Native beavers suffer in Tahoe as USFS protects non-native kokanee
By Tom Knudson, Sacramento Bee
To Sherry Guzzi, the beaver dam on Taylor Creek was more than a watery jungle of sticks and branches.
In that snarl of debris, she saw hope for a species long regarded as non-native in the Sierra but which new research claims has occupied the range for centuries and is key to ecosystem health.
Late last month, her hope was extinguished when the U.S. Forest Service tore down the dam to protect a tourist facility celebrating a non-native species: kokanee salmon.
“They are doing all this to showcase an introduced species,” said Guzzi, co-founder of the Sierra Wildlife Coalition, a local environmental group. “It’s a little nuts, isn’t it?”
The Forest Service, which is having its 23rd Kokanee Salmon Festival this weekend, defended the action. But spokeswoman Cheva Heck said the agency hopes to make its facilities and festival more beaver-friendly in the future.

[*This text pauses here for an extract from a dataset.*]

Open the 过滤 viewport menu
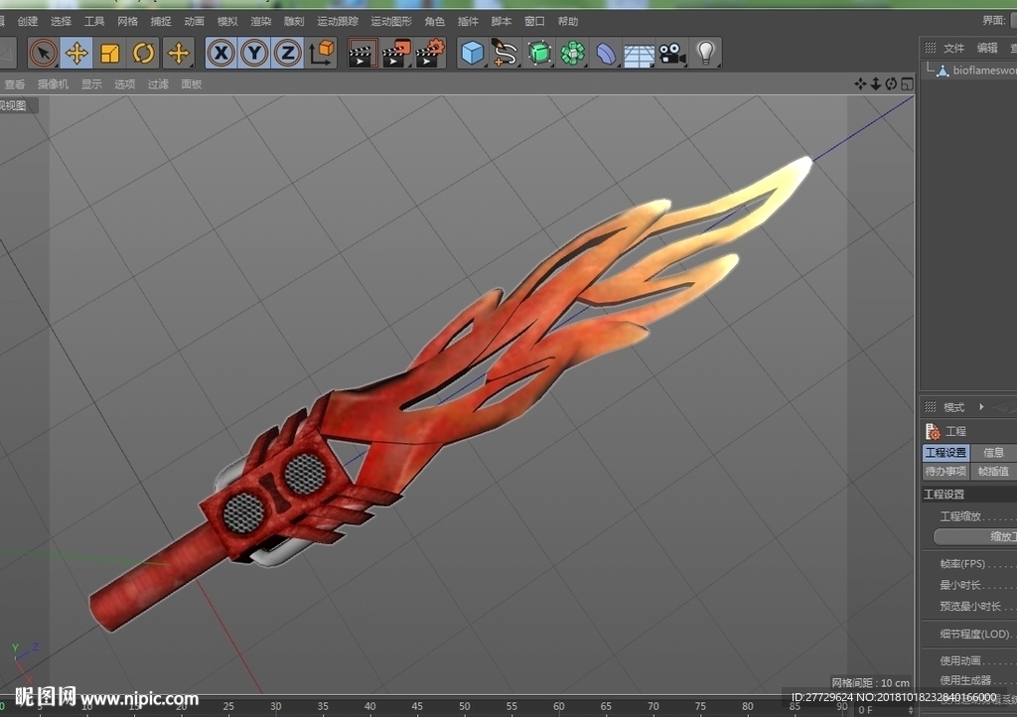Image resolution: width=1017 pixels, height=717 pixels. click(x=158, y=84)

“The Forest Service’s main interest is in promoting native species,” she said. “We are aware that over time our messages are going to need to change.”

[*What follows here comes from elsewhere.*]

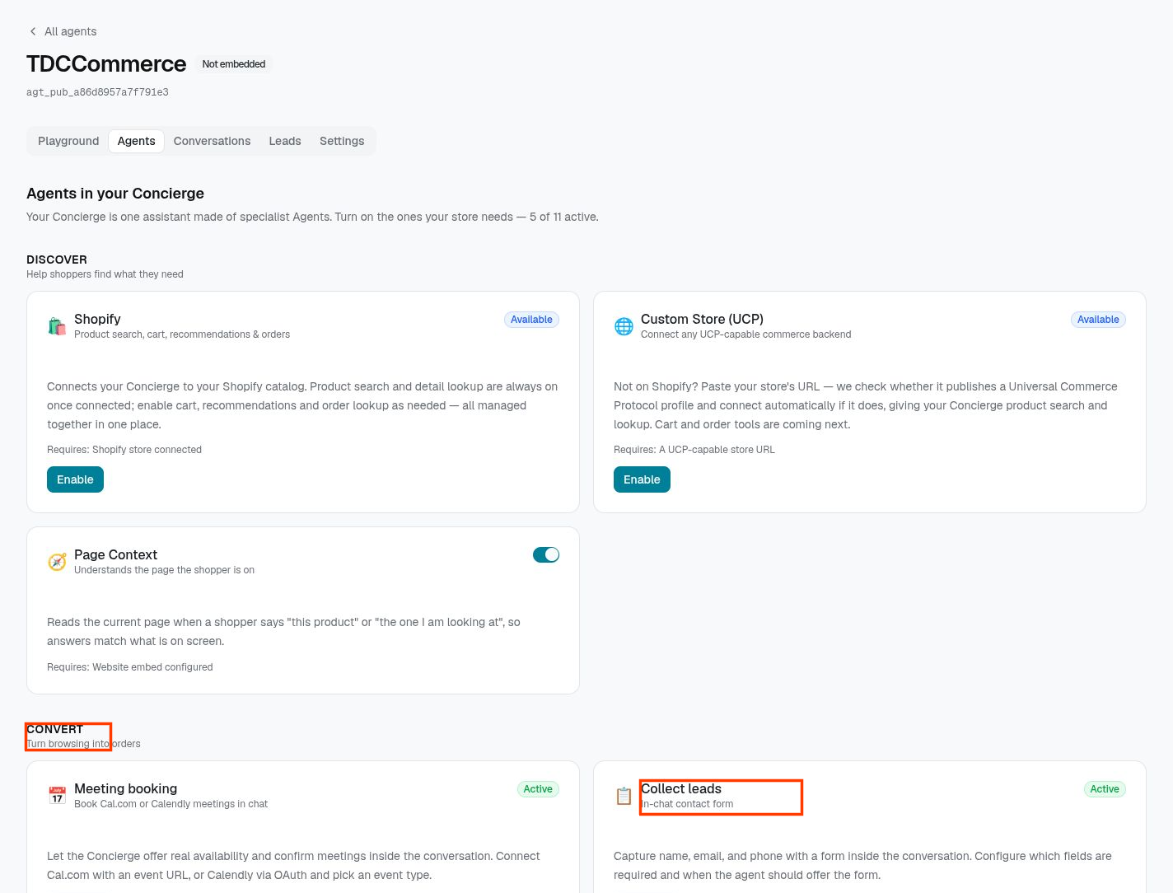1173x893 pixels.
Task: Toggle off the Page Context switch
Action: pos(546,554)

What’s happening here is more than a flap over a furry, flat-tailed rodent with a penchant for gnawing down trees and damming up streams. It is part of a wider controversy over the role of beaver in nature and their provenance – native, non-native or both? – in the Sierra Nevada.

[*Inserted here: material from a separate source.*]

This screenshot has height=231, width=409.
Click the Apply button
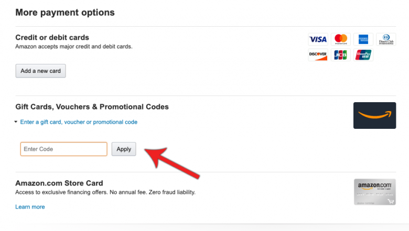tap(124, 149)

“A beaver can go 10 kilometers by land or 50 kilometers by water in a day. What would keep them out of the Sierra?” said Richard Lanman, a historical ecologist from Los Altos and co-author of two new studies concluding beaver occupied the range long before settlers arrived.
“Every mountain range from northern Mexico to the Arctic tundra, from the Atlantic to the Pacific” had beaver, Lanman said. “And they were supposedly never native to the Sierra? This makes no sense.”
Lanman and his colleagues also write that beavers help “fish abundance and diversity in the Sierra Nevada” and their dams “reduce (the) discharge of nitrogen, phosphorus and sediment loads into fragile water bodies such as Lake Tahoe.”
Their papers challenge long-held assumptions and have met with resistance in some quarters.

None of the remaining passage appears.